Ninguém vai esquecer de Machado de Assis, porque ele vai ficar fora da FUVEST por três anos, ele é muito maior que qualquer vestibular e deveria continuar sendo ensinado em sala de aula.  Ou em São Paulo as coisas são diferentes do Rio e de Brasília?  Só ensinam o que está na lista, é isso?  O problema, então, leitores e leitoras, não é a lista, é o ensino de literatura no Estado de São Paulo. Agora, certamente, as editoras podem lucrar menos se certos figurões estiverem fora das listas do maior vestibular de São Paulo.  Será que não é essa a razão de tanta indignação por parte do jornal e, talvez, das entrevistadas?  Se a FUVEST não pede o cânone e tudo gira em torno dele, alguém vai perder dinheiro, vai lucrar menos.  

E quem sabe a essa lista 100% feminina se segue uma somente com negros e negras?  A matéria não deu voz à reclamação de que somente agora (*caramba, isso não tem pelos menos uns 15 anos?  Eu lembro da propaganda polêmica da Caixa Econômica.*) descobriram que Machado de Assis é negro.  Seria legal, não seria?  Dava para recolocar Machado em seu merecido trono e, ao mesmo tempo, dar espaço para outros autores e autoras negros de relevo. Resumindo, o problema da lista não é a lista.  O problema está em outros lugares.

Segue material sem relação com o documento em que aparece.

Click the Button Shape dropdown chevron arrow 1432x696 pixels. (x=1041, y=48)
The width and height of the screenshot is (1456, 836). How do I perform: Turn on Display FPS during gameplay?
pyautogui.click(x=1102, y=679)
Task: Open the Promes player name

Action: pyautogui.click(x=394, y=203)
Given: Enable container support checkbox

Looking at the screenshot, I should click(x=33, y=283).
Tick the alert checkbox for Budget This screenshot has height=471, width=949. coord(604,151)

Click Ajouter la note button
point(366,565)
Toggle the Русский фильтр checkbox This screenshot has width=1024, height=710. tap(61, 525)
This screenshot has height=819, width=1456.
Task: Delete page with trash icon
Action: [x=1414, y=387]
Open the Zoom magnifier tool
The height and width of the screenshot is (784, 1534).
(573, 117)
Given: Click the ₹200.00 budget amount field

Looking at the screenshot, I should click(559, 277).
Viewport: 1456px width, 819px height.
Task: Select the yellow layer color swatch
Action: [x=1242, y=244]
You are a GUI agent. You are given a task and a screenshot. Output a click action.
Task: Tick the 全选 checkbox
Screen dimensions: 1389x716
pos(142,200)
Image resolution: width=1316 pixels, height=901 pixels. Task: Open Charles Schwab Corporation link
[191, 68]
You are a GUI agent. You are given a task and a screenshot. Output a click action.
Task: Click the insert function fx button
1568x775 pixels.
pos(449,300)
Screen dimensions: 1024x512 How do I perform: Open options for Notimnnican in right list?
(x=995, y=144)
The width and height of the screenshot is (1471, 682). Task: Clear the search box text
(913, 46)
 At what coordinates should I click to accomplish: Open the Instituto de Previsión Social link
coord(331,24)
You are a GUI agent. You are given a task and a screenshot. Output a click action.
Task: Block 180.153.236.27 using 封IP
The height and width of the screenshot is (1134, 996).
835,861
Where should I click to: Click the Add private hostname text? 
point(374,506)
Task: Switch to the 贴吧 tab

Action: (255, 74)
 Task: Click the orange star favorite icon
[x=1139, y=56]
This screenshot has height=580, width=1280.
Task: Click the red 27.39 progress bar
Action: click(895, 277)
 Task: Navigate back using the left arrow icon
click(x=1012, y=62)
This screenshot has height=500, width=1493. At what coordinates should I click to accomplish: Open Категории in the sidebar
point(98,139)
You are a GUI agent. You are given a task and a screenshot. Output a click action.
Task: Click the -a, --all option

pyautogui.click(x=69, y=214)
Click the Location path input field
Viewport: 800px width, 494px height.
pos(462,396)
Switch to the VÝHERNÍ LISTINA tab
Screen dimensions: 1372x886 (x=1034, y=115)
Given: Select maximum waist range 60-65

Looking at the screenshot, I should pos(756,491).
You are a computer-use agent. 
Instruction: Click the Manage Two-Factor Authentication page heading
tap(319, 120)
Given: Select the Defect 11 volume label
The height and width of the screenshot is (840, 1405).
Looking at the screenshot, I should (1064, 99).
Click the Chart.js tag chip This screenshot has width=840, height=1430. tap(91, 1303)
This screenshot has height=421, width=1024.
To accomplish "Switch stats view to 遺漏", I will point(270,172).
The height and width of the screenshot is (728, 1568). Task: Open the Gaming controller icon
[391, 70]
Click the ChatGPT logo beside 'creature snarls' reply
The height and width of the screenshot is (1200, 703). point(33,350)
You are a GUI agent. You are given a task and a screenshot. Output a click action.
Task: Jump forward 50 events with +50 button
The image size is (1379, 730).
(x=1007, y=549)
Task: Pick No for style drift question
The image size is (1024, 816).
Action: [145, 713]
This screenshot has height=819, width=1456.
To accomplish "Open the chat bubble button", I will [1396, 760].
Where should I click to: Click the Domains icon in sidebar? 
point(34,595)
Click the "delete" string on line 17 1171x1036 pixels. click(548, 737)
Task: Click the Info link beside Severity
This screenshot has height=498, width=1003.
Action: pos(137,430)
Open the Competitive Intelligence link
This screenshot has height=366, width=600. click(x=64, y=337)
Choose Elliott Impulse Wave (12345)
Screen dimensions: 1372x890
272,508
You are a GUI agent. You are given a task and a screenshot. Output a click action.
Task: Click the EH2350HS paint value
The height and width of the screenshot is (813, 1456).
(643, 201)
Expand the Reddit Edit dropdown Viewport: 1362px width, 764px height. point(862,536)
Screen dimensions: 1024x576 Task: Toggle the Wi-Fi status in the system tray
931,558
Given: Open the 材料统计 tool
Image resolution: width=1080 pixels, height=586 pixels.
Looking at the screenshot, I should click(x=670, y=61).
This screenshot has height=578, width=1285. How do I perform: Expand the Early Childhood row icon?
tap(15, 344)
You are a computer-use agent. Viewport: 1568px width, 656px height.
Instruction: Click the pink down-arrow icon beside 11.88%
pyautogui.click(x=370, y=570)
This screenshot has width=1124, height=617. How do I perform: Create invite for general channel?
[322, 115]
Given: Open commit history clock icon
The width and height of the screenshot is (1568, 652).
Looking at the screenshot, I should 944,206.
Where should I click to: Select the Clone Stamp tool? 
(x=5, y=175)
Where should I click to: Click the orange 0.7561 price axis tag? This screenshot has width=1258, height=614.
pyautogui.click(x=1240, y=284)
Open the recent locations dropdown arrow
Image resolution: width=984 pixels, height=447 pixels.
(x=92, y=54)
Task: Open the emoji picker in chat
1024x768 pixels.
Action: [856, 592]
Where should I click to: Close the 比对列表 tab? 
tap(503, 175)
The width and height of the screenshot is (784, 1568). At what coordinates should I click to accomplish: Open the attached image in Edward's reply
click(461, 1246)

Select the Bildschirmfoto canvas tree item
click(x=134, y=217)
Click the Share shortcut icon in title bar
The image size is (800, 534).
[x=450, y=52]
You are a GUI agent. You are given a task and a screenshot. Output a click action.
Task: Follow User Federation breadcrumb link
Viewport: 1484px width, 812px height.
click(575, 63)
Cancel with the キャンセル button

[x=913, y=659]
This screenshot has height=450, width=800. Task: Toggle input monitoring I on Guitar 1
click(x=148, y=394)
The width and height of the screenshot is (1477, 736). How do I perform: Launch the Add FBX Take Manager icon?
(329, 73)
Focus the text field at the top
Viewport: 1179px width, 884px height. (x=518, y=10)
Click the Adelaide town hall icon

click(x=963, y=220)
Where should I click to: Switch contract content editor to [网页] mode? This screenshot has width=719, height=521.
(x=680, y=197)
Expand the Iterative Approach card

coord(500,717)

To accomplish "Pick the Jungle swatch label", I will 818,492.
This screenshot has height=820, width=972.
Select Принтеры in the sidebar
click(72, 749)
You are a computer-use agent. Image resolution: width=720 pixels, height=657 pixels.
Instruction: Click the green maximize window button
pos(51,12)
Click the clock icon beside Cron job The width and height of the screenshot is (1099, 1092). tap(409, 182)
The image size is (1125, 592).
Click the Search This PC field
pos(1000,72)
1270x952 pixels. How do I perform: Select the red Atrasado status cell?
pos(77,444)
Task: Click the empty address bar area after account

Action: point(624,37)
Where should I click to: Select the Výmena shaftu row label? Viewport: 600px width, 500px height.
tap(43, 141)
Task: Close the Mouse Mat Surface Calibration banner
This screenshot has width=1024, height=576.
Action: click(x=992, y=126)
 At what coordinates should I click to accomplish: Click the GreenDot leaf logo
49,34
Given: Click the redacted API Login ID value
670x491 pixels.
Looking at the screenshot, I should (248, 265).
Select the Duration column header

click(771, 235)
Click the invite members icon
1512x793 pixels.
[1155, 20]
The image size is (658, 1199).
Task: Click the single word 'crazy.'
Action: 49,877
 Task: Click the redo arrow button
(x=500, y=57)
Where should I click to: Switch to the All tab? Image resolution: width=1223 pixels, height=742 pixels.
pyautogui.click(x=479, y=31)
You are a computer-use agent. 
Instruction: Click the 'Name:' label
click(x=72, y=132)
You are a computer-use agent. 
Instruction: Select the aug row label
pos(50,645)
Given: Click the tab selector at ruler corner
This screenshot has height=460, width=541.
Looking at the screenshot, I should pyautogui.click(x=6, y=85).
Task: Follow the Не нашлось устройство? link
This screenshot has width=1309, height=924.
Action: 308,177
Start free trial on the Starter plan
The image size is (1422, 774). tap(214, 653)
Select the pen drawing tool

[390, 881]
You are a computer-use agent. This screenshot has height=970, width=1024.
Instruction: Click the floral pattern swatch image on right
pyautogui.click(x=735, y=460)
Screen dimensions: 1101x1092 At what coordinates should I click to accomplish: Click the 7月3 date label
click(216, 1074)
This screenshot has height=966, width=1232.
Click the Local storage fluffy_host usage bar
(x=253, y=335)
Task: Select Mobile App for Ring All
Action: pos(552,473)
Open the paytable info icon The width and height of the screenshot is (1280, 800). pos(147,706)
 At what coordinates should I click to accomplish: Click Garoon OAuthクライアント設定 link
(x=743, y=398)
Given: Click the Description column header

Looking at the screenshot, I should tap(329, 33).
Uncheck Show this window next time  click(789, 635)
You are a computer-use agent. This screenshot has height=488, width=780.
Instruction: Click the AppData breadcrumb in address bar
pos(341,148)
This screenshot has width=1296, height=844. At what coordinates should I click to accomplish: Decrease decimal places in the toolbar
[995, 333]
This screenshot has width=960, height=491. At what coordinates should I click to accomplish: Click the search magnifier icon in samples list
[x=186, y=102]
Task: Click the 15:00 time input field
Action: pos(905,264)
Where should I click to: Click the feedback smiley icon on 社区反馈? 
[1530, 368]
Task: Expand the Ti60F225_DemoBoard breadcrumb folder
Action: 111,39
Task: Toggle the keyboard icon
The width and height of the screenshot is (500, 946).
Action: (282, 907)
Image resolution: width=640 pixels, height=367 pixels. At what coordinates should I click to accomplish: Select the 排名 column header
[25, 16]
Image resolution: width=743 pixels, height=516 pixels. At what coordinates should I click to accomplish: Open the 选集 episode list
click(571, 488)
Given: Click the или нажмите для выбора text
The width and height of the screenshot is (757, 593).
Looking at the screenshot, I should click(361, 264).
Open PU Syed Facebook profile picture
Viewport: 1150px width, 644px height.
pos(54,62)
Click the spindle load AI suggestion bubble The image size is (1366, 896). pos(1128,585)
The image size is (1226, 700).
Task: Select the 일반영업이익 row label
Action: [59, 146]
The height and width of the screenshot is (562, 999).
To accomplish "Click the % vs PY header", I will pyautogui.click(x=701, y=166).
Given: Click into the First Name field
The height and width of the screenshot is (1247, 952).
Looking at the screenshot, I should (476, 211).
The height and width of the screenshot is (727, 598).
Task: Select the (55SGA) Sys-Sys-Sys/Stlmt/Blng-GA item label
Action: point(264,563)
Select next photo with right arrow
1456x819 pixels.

P.S.: Mais um texto da Folha de São Paulo (10/12): Vestibular feminista: Expandir leitura de escritoras é louvável, mas política não deve superar cânone. Editorial é a voz do jornal, ou seja, a Folha condena a lista de autoras e vende a ideia de que o cânone literário nasceu pronto. De repente, foi criado por Deus antes da independência do Brasil. Virou campanha mesmo, o incômodo deve ser grande.

2 pessoas comentaram:

Nunca esperei uma entrevista assim. Admito que sei pouco tanto sobre as listas de autores quanto sobre as autoras brasileiras, e concordo com o ponto de que talvez somente elas não deem conta de toda a literatura brasileira. Mas seu ponto sobre a escolha no mínimo questionável de quem seriam os comentaristas ou entrevistados reflete bastante essa falta de critérios na crítica que fazem.
Obrigada por trazer essa notícia!

Belo texto, adorei suas reflexões.

A unica coisa que discordo é de seu argumento para rebater a afirmação de "Por que não priorizar as mulheres, deixá-las, por exemplo, com 70% da lista? Ou então aumentar essa lista, inclusive acrescentando mais autoras, em vez de torná-la excludente".

Você responde com "Uma lista só com mulheres é excludente, uma só com homens será que geraria esse incômodo todo?".

Eu acho importante destacar que a escolha dos livros não é apenas técnica, ela é também política. É evidente que uma lista só com homens não incomoda, a Academia é um reflexo da sociedade, machista em cada fresta que puderem ocupar.

A lista só com mulheres nos obriga a pensar e a refletir, ela é também pedagógica. E como você bem pontuou, Machado de Assis não vai perder nada ficando fora da lista por uns anos... Quem sabe até ganhe folego e desperte novos olhares.

Enfim, como você argumenta, essa lista é importante e ela ser 100% composta por mulheres é uma oportunidade para se compreender ainda mais o que é a exclusão das mulheres na literatura. Em vez de clamar por uma cota de 70%, a autora deveria refletir sobre por quê 100% incomoda tanto.

Bom não conhecia seu blog, mas amei ler suas reflexões!